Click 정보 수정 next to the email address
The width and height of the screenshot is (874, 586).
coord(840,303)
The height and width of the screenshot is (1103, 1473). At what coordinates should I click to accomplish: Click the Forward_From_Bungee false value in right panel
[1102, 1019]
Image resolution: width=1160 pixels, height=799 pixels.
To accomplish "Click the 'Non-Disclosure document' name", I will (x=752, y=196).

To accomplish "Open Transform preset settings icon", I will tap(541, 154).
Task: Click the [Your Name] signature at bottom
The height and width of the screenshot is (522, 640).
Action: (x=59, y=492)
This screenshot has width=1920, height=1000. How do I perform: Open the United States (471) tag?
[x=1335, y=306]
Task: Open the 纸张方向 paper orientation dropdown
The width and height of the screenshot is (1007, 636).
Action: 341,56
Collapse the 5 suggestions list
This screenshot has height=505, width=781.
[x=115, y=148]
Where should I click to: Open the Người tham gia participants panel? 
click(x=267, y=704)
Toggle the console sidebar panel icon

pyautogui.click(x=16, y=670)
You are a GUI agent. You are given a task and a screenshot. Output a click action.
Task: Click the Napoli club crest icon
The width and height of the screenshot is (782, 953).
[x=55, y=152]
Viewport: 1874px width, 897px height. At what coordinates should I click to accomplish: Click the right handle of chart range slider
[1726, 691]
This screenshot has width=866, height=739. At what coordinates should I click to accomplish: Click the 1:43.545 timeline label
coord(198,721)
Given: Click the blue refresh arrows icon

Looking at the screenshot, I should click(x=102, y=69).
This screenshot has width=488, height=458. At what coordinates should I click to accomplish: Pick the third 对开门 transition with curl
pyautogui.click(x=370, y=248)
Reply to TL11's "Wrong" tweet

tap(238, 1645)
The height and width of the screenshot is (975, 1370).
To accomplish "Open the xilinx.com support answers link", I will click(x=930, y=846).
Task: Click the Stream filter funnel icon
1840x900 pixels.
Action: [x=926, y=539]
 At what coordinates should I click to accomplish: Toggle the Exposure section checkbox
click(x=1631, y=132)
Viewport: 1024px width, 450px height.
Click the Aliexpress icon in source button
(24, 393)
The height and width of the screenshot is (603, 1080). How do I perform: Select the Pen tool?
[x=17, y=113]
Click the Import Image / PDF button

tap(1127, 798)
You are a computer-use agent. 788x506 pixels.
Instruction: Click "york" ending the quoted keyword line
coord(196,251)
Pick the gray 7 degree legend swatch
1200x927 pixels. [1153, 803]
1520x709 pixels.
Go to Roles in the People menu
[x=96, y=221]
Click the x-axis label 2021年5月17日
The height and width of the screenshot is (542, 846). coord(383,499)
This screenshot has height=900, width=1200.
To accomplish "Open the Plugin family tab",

* * *

Look through the listing above and copy each line with the word "agent" in it.

You are a GUI agent. You are given a task and a screenshot. Output a click action.
You are a computer-use agent. 788x506 pixels.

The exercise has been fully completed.